Africa Handshake, Part Six: The Floating Schoolhouse
With two expensive land wars draining the treasury, the Pentagon wants to prevent future conflicts without spending a lot of money. Two years ago the Navy launched its first, roughly annual Africa Partnership Station, sending ships on solo cruises up the West African coast to deliver training and humanitarian aid. The idea: to win new friends and re-assure old ones, and boost their ability to handle security crises on their own. Our own David Axe joins the landing dock USS Nashville for APS 3.0 in Gabon.
Africa Partnership Station is about a lot of things. It’s the major test-case for emerging “smart-power” doctrine. It’s also an excellent vehicle for “military diplomacy,” science and humanitarian work. But primarily, APS — now in its third year — is about delivering training aid to West African governments, on request. In that way, USS Nashville, the 40-year-old amphibious ship currently wearing the APS banner, is essentially a floating schoolhouse.
It’s simple: West African nations can appeal through their defense attaches for a particular type of maritime training assistance. Maybe they need help with fisheries protection, or boat-boarding operations, or coastal land combat. APS headquarters in Europe weighs each request and tries to match it with available resources. Eventually, the client and the customer compromise, and a training plan is put into place.
So Nashville calls at various ports in Ghana, Gabon, Nigeria, Cameroon and Senegal. She deploys her training teams ashore, or the students embark for their courses. Some of the training is strictly classroom stuff, with textbooks and Powerpoint presentations. Other training is hands-on. Trainees might handle hoses on Nashville’s flight deck to learn firefighting techniques. In this way, Nashville’s people have trained hundreds of West African sailors, marines and coast guardsmen since deploying in January.
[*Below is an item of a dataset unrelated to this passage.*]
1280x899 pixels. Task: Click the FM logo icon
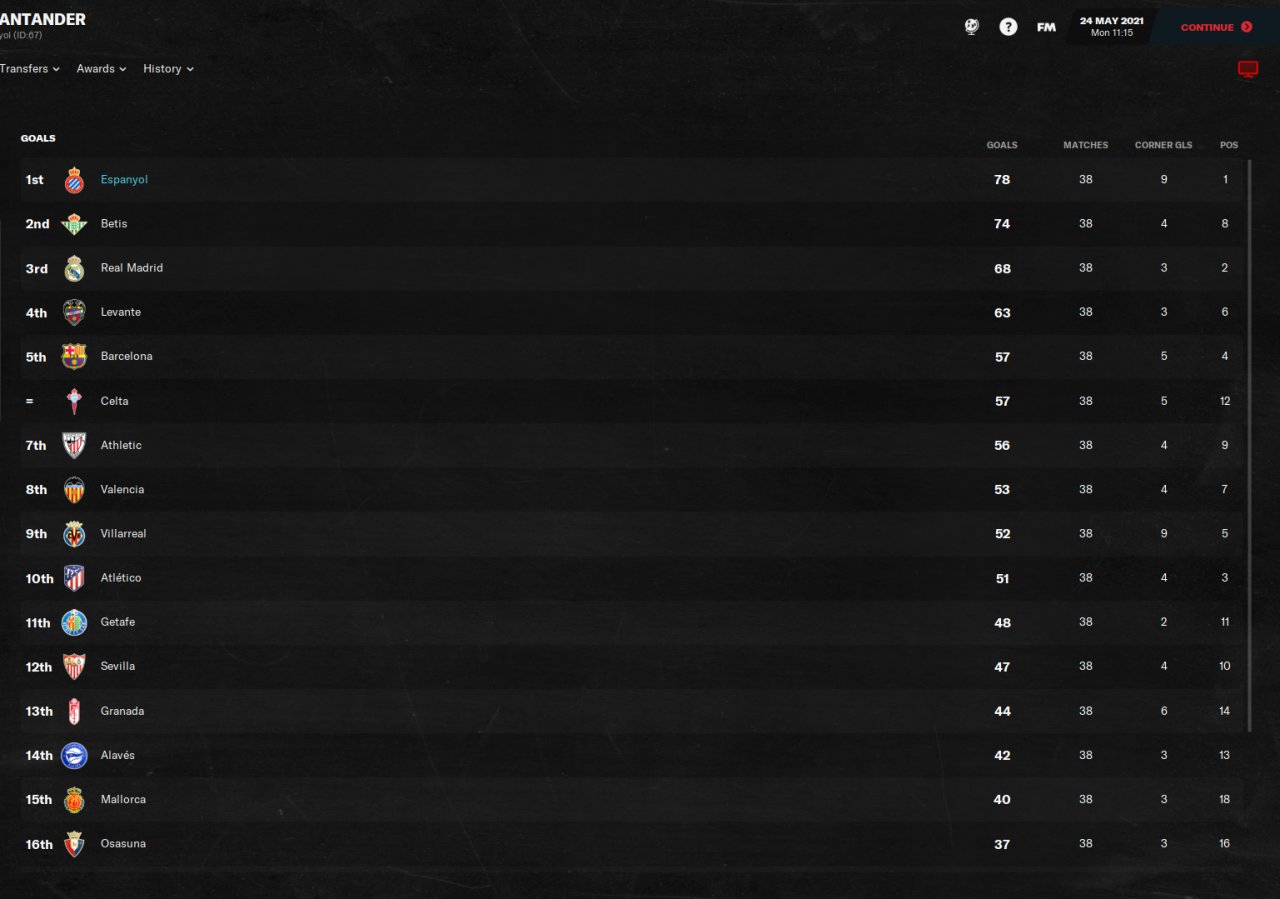pos(1046,27)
But wait, there’s more. In addition to the training in each port, the Navy has invited aboard Nashville sailors from various West African navies. They are integrated into the crew as so-called “ship-riders.” Paired with a U.S. sailor, the ship-riders get on-the-job training operating Nashville’s systems. Plus, there are foreign staff officers on the APS staff that oversees Nashville’s activities. They’re not formally considered students, but working in an international staff is undoubtedly highly educational.
It’s a great construct, in theory. But for all Nashville’s eagerness to collaborate with West African nations, are the Africans themselves equally receptive?
Depends. “The individuals are in receive mode,” says U.S. Marine Corps Lieutenant Colonel Carl Friedrich, commander of the 30-man Marine training contingent on Nashville. By the same token, the African nations’ senior leadership are eager to accept what Nashville offers, according to APS Commandant Cindy Thebaud.
But officers on Nashville say there’s another, key level within African nations’ command structures that resists collaboration. West African militaries are strongly “garrison-minded,” in the sense that most soldiers, sailors and airmen in these countries spend the bulk of their careers performing a menial job at a single base under one commander. It’s a static, personality-driven model of military service. At the unit level, it’s all about comfort and job security, so there’s no incentive for commanders to release their subordinates to attend some American training course. A commander in a patronage military doesn’t need better-trained troops. He just needs his troops to keep pushing brooms and standing guard, so that he can keep up appearances and keep everyone paid.
No wonder, then, that the Marine training courses that Friedrich oversees never get as many students as APS planned for. Unit commanders just refuse to let people go.
Time and again, Thebaud has stressed that APS is a process, and an education for all participants. For our West African partners, APS must help break the garrison mentality in order to forge truly effective maritime forces.